───── Dokumentauszug
Existierende Verfahren zur Altersüberprüfung gefährden somit die gesellschaftliche Teilhabe von Millionen Menschen, bergen Risiken für die Privatsphäre und die Daten ihrer Nutzenden, sind potenziell diskriminierend und fehleranfällig. Insbesondere mit Blick auf die Einschränkungen der Rechte derer, die geschützt werden sollen – Kinder und Jugendliche – können Social-Media-Verbote und die dafür notwendigen Verfahren Altersfeststellung kaum als geeignet und verhältnismäßig angesehen werden. Auch die französische CNIL hat festgestellt, dass verfügbare Systeme zum einen unzuverlässig sind - sie lassen sich umgehen - zum anderen aber mit tiefen Eingriffe in die Privatsphäre verbunden sind.
Das heißt jedoch nicht, dass Kinder und Jugendliche sich selbst überlassen werden sollten. Im Gegenteil: Um junge Menschen zu schützen und ihnen einen selbstbestimmten Umgang mit dem Netz zu ermöglichen, brauchen wir ambitioniertere Ansätze statt pauschaler Verbote.
Keine Symptombekämpfung – Plattformen in die Verantwortung
Es ist höchste Zeit, die Wurzeln des Problems anzugehen, statt seine Symptome zu behandeln. Dafür müssen die datengetriebenen Geschäftsmodelle der Plattformen eingeschränkt werden, die auf die Maximierung von Werbeeinnahmen ausgelegt sind. Trackingbasierte Werbung und die Personalisierung von Empfehlungssystemen aufgrund sensibler Daten und Inferenzen müssen verboten werden. Die existierenden Vorschriften der DSGVO, des Digital Services Act und der Verordnung über politische Werbung müssen konsequent(er) durchgesetzt werden. Die Standardeinstellungen von Online-Plattformen müssen die Privatsphäre ihrer Nutzenden schützen und ungewollte Kontaktaufnahmen verhindern.
──────────
• Gestellte Aufgabe 1
Gib aus dem Text zur Altersüberprüfung den Abschnitt von „Existierende Verfahren zur“ bis „Privatsphäre verbunden sind.“ wortgetreu wieder.
• Gestellte Aufgabe 2
Führe bitte den Text zur Altersüberprüfung im Anschluss an seinen letzten Satz weiter.
Die Auflistung stammt aus einer anderen Quelle als der Text zur Altersüberprüfung.
───── Bereitgestelltes Material
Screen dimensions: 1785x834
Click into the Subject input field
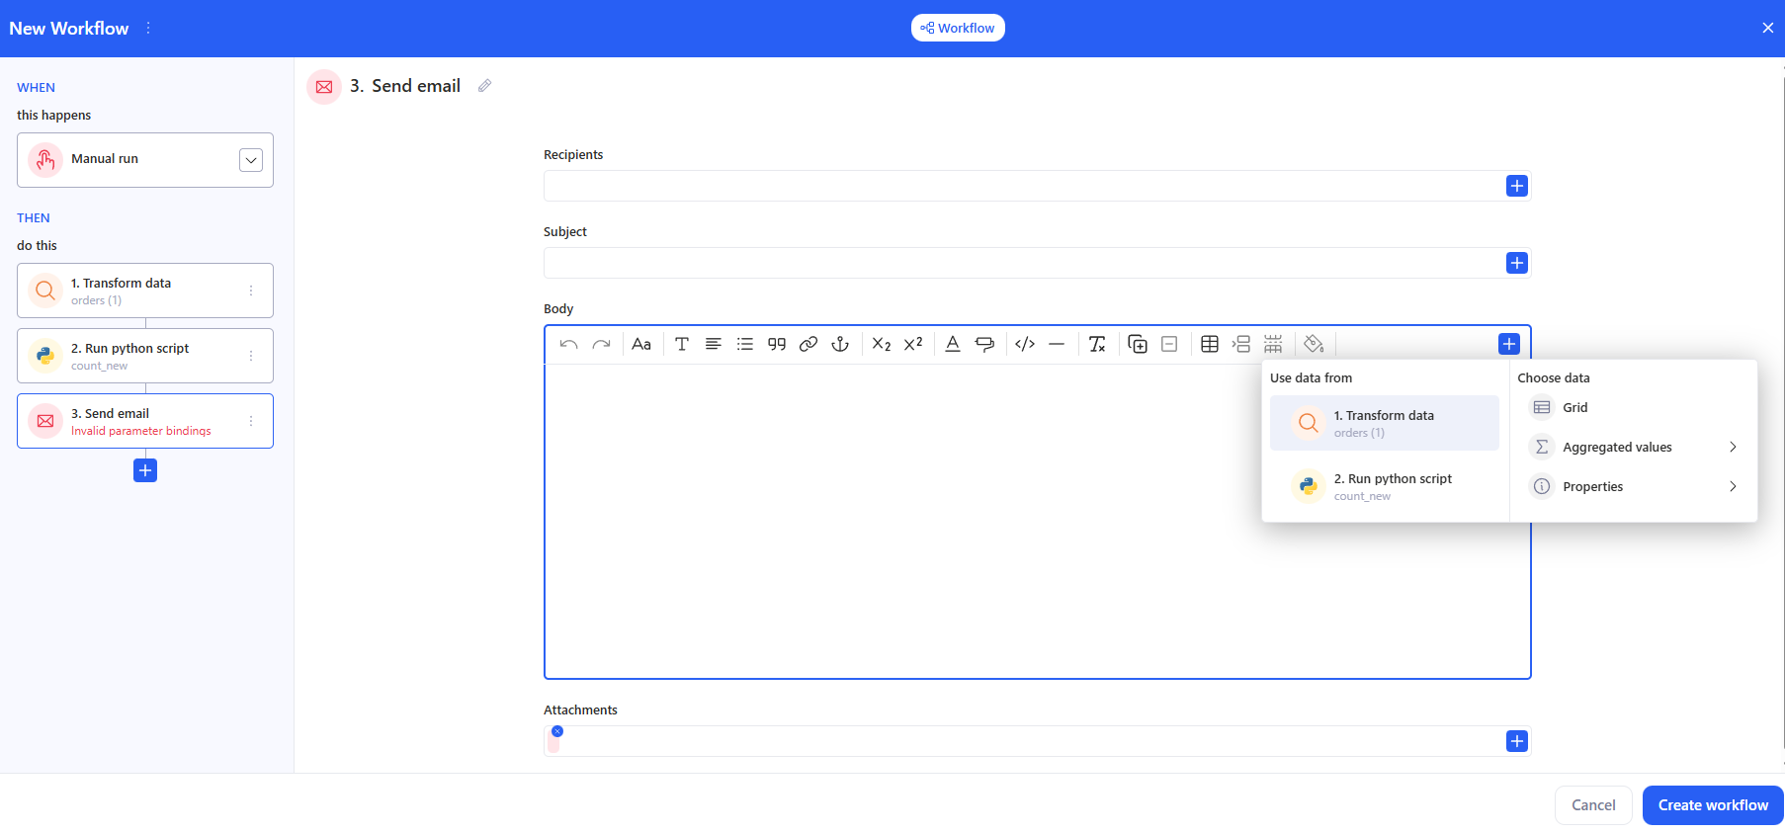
──────────
• Übungsergebnis 1
Existierende Verfahren zur Altersüberprüfung gefährden somit die gesellschaftliche Teilhabe von Millionen Menschen, bergen Risiken für die Privatsphäre und die Daten ihrer Nutzenden, sind potenziell diskriminierend und fehleranfällig. Insbesondere mit Blick auf die Einschränkungen der Rechte derer, die geschützt werden sollen – Kinder und Jugendliche – können Social-Media-Verbote und die dafür notwendigen Verfahren Altersfeststellung kaum als geeignet und verhältnismäßig angesehen werden. Auch die französische CNIL hat festgestellt, dass verfügbare Systeme zum einen unzuverlässig sind - sie lassen sich umgehen - zum anderen aber mit tiefen Eingriffe in die Privatsphäre verbunden sind.

• Übungsergebnis 2
Nutzende sollten mehr Möglichkeiten haben, ein ihren Interessen entsprechendes Empfehlungssystem auszuwählen. Die von ihnen getätigten Einstellungen und Präferenzen müssen respektiert werden. Plattformen müssen mehr Ressourcen in die grundrechtsfreundliche Moderation von Inhalten investieren und funktionierende Melde- und Beschwerdewege bereitstellen. Die aktuell von der Europäischen Kommission vorbereiteten Leitlinien zum Kinder- und Jugendschutz im Kontext des Digital Services Act beinhalten in dieser Hinsicht viele wichtige Ansätze . Allerdings tappen auch die Leitlinien in die Falle, Altersbestimmung als notwendige Voraussetzung für den Schutz junger Menschen anzusehen, ohne weniger invasive Maßnahmen angemessen zu prüfen.
Anstatt sich von Überforderung und Panik leiten zu lassen, muss die Politik junge Menschen selbst einbeziehen und sie an politischen Entscheidungen, die sie betreffen, beteiligen. Nur so können Lösungen erarbeitet werden, die die Rechte aller respektieren und der Komplexität der Situation gerecht werden.
Svea Windwehr ist Co-Vorsitzende von D64 und Mitglied des Beirats der Koordinierungsstelle für Digitale Dienste.